WHAT IS BEING ASKED:
Reproduce word for word the line that contains "Click the favorite star icon" and each line that follows it, stopping after the final line of the material.

◇ ◇ ◇ ◇ ◇ ◇ ◇

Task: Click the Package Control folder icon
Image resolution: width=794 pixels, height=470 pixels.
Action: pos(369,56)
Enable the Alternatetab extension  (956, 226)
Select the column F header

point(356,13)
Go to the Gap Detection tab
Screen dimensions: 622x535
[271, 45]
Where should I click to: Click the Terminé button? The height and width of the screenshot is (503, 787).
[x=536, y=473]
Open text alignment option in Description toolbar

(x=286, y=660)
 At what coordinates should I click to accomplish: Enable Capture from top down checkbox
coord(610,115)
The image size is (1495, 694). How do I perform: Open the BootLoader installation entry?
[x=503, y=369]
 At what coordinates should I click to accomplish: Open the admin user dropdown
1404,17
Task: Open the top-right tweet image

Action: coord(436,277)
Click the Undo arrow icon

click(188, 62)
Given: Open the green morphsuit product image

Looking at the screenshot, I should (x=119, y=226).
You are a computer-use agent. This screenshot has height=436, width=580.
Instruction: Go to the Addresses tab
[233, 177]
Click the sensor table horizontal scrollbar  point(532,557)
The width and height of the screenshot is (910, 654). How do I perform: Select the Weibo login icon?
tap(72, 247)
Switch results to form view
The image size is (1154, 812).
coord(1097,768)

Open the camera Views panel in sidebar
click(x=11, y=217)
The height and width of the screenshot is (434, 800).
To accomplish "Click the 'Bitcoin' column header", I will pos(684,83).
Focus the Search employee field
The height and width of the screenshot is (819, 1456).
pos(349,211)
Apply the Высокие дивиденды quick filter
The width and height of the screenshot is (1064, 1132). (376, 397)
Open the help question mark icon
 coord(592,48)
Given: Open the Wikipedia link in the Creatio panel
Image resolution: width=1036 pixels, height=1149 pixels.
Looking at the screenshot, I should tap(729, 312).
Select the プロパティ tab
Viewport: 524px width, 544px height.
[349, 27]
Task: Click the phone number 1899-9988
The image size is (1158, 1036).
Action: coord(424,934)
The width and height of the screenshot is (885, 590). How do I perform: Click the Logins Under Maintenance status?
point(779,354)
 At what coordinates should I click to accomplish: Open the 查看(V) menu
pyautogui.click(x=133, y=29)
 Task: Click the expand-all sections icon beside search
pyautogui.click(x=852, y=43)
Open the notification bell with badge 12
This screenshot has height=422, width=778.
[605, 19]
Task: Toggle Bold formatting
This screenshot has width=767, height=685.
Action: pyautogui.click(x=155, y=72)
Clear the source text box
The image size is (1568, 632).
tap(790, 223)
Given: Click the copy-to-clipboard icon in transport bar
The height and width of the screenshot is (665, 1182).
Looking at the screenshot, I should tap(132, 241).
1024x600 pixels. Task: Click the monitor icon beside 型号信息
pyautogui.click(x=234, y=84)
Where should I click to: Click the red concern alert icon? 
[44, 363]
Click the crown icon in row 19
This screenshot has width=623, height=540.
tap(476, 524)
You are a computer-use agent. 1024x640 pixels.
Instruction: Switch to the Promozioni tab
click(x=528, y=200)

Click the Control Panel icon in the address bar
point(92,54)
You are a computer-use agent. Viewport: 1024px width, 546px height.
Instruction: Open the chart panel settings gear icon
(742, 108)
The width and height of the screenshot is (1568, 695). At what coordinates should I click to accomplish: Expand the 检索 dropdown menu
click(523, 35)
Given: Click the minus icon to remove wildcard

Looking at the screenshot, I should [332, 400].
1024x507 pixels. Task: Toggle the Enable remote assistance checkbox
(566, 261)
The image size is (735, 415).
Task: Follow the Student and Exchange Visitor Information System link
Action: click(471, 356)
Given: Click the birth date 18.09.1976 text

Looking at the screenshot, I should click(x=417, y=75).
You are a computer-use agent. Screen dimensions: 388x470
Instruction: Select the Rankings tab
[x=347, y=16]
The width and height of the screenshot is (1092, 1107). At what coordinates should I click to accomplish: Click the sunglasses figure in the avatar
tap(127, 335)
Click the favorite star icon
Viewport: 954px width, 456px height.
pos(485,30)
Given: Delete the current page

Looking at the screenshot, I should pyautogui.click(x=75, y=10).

◇ ◇ ◇ ◇ ◇ ◇ ◇

EXERCISE RESULT:
Click the favorite star icon
Viewport: 954px width, 456px height.
pos(485,30)
Given: Delete the current page

Looking at the screenshot, I should pyautogui.click(x=75, y=10).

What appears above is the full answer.